SELECTED EXCERPT:
***
We reaffirm our support for The Equal Rights Amendment... and the principle enshrined within it. We support legislation to end unjust gender discrimination in insurance terms and rates. We advocate policies to end gender-based discrimination and disparities in the workplace, and to improve pension security for women. We call for equal emphasis on women’s health concerns in health research and safety testing, and for insurance coverage of contraception.(I:5)

8. Respect for Diversity

We believe it is important to value cultural, ethnic, racial, sexual, religious and spiritual diversity, and to promote the development of respectful relationships across these lines. We believe the many diverse elements of society should be reflected in our organizations and decision-making bodies, and we support the leadership of people who have been traditionally closed out of leadership roles. We acknowledge and encourage respect for other life forms and the preservation of biodiversity.

 

We celebrate the diversity of our Commonwealth and country, and we oppose discrimination in any form it takes. We are proud to stand as the Party of, and the Party for, all people, without regard to race, gender, religion, language, national origin, age, disability, sexual orientation, economic circumstance or other characteristics. We have been, and will be, the Party that is the defender of individual rights, while remaining the strong champion for the common good. (I:2)

9. Personal and Global responsibility

We encourage individuals to act to improve their personal well being and, at the same time, to enhance ecological balance and social harmony. We seek to join with people and organizations around the world to foster peace, economic justice, and the health of the planet.

 

We advocate policies to foster the growth of democratic institutions, elective government, and freedom of thought and expression around the world. We recognize the need for heightened American attention with respect to the concerns and interests of whole regions of the globe. (XI:2)

10. Future Focus and Sustainability

Our actions and policies should be motivated by long-term goals. We seek to protect valuable natural resources, safely disposing of or "unmaking" all waste we create,

 

 

 

while developing a sustainable economics that does not depend on continual expansion for survival. We must counter-balance the drive for short-term profits by assuring that economic development, new technologies, and fiscal policies are responsible to future generations who will inherit the results of our actions.
***
Collected data
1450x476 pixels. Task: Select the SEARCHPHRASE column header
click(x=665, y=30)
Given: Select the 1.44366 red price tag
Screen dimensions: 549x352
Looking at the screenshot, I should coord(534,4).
***
USING THE INFORMATION:
[a] Please set down the party platform excerpt word for word, starting at the words "We encourage individuals" and ending after the words "of the planet.".
[b] List the numbered section headings that appear in the party platform excerpt.
[c] Write a continuation of the party platform excerpt, beginning right after its final sentence.
This data was drawn from a separate source.

YOUR RESPONSES:
[a]
We encourage individuals to act to improve their personal well being and, at the same time, to enhance ecological balance and social harmony. We seek to join with people and organizations around the world to foster peace, economic justice, and the health of the planet.

[b]
8. Respect for Diversity
9. Personal and Global responsibility
10. Future Focus and Sustainability

[c]
 

Our overall goal is not merely to survive, but to share lives that are truly worth living. We believe the quality of our individual lives is enriched by the quality of all of our lives. We encourage everyone to see the dignity and intrinsic worth in all of life, and to take the time to understand and appreciate themselves, their community and the magnificent beauty of this world.

 

We support continued efforts to prevent pollution in the first place as the best means of limiting toxic and solid waste. We advocate an approach in which the state’s wastes will be stored, treated, and disposed of in ways that prevent harm to people and the environment. (VIII:5) 

 

 

We believe in the protection and preservation of our environment. We support rules and incentives for safeguarding natural resources and acquisitions of land, water and recreational resources. (VIII:1)

 

 

 

We give the highest priority to ensuring the health and safety of children, elders, and immune-compromised people who are most in need of protection from environmental harms. (VIII:2)

 

 

If you are interested in recruiting for the Democratic Party within the Massachusetts Green Party, being familiar with the Ten Key Values will give you substantial credibility with most Green sympathizers (perhaps not with the Green leadership – but with the Green rank-and-file). Pointing out how the Mass Dems have long addressed every one of the Ten Key Values may even win some converts.

 

The Greens received over 170,000 votes (6.5%) in Massachusetts in the 2000 presidential election – while they got only 76,000 (3%) in the 2002 gubernatorial election. Most Greens are independent voters who we can often persuade to vote for Democrats.